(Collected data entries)
»»

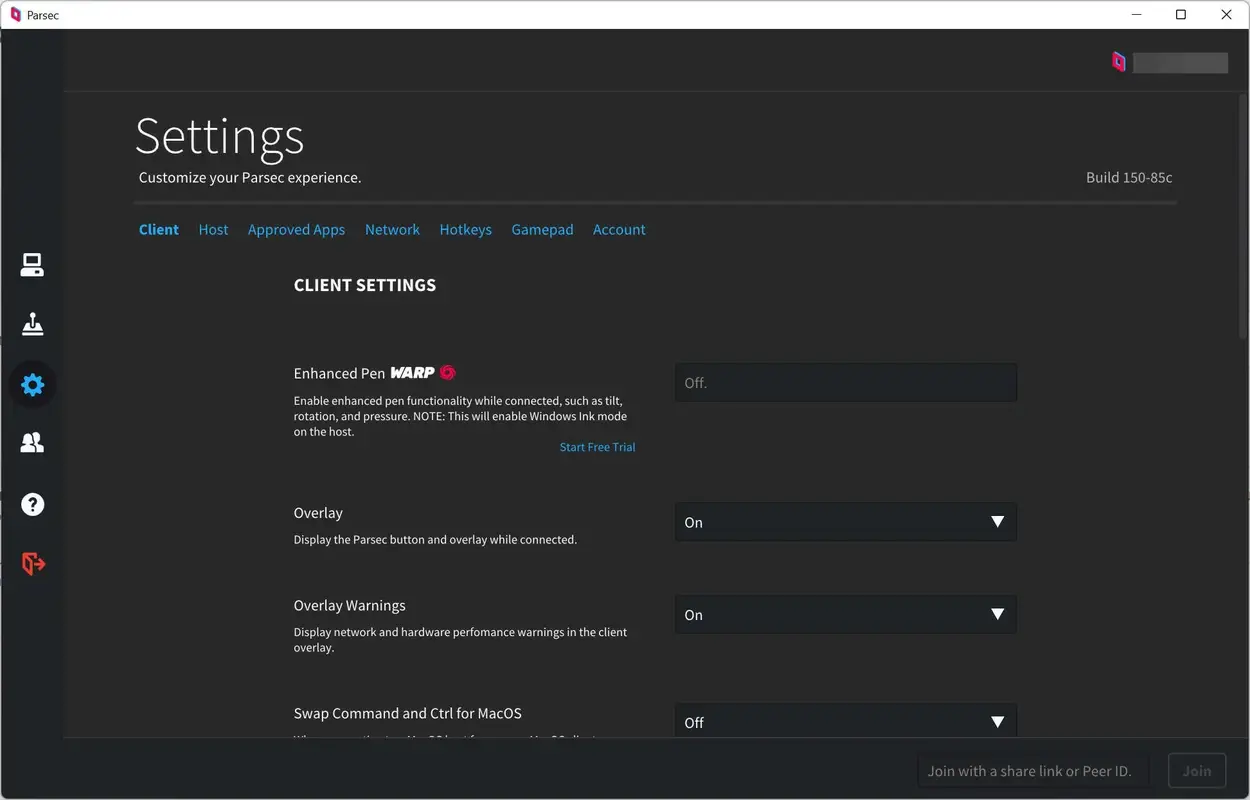
Task: Click the Settings gear icon in sidebar
Action: point(32,384)
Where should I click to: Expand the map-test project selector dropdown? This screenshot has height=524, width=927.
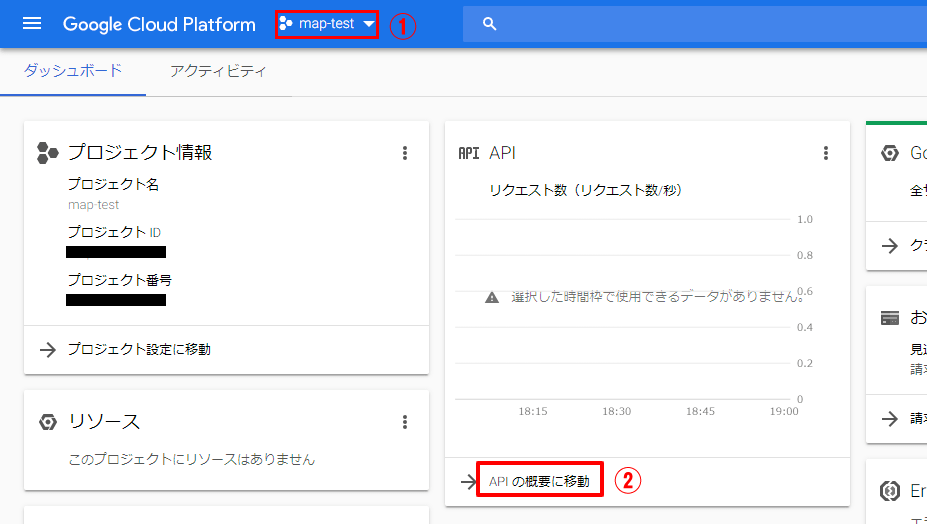[x=326, y=23]
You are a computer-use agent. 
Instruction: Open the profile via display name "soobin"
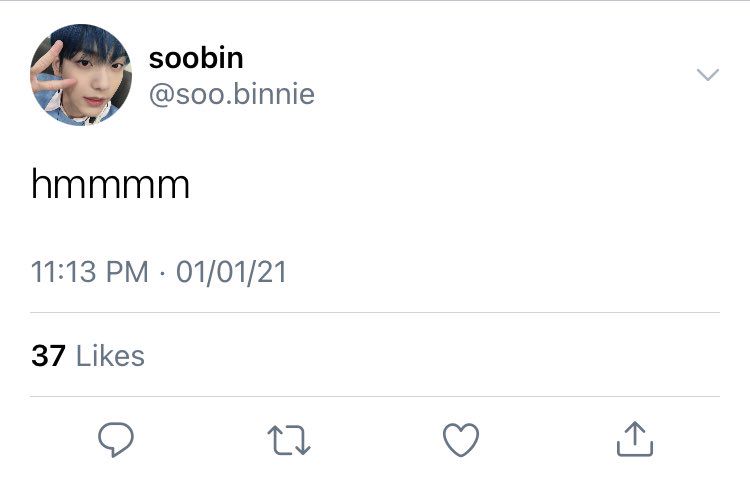pyautogui.click(x=196, y=58)
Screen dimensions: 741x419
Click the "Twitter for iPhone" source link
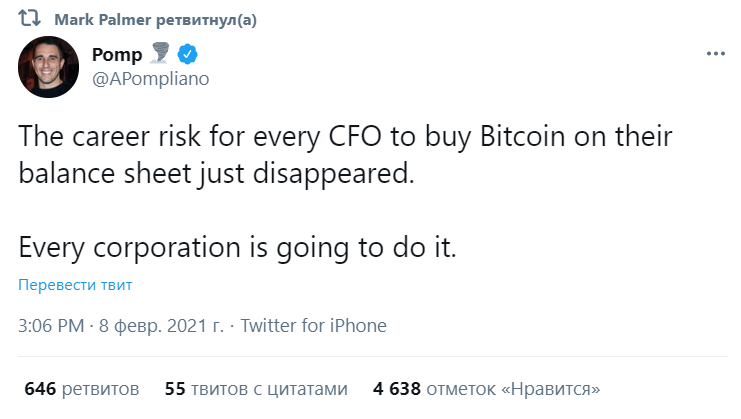click(x=314, y=325)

««

Counting the line with "You are a computer-use agent." and the last line of the data above, transcribe those two lines and every line between them exactly, without the pictures.

TASK RESULT =
You are a computer-use agent. 
Instruction: Open the profile via display name "soobin"
pyautogui.click(x=196, y=58)
Screen dimensions: 741x419
Click the "Twitter for iPhone" source link
click(x=314, y=325)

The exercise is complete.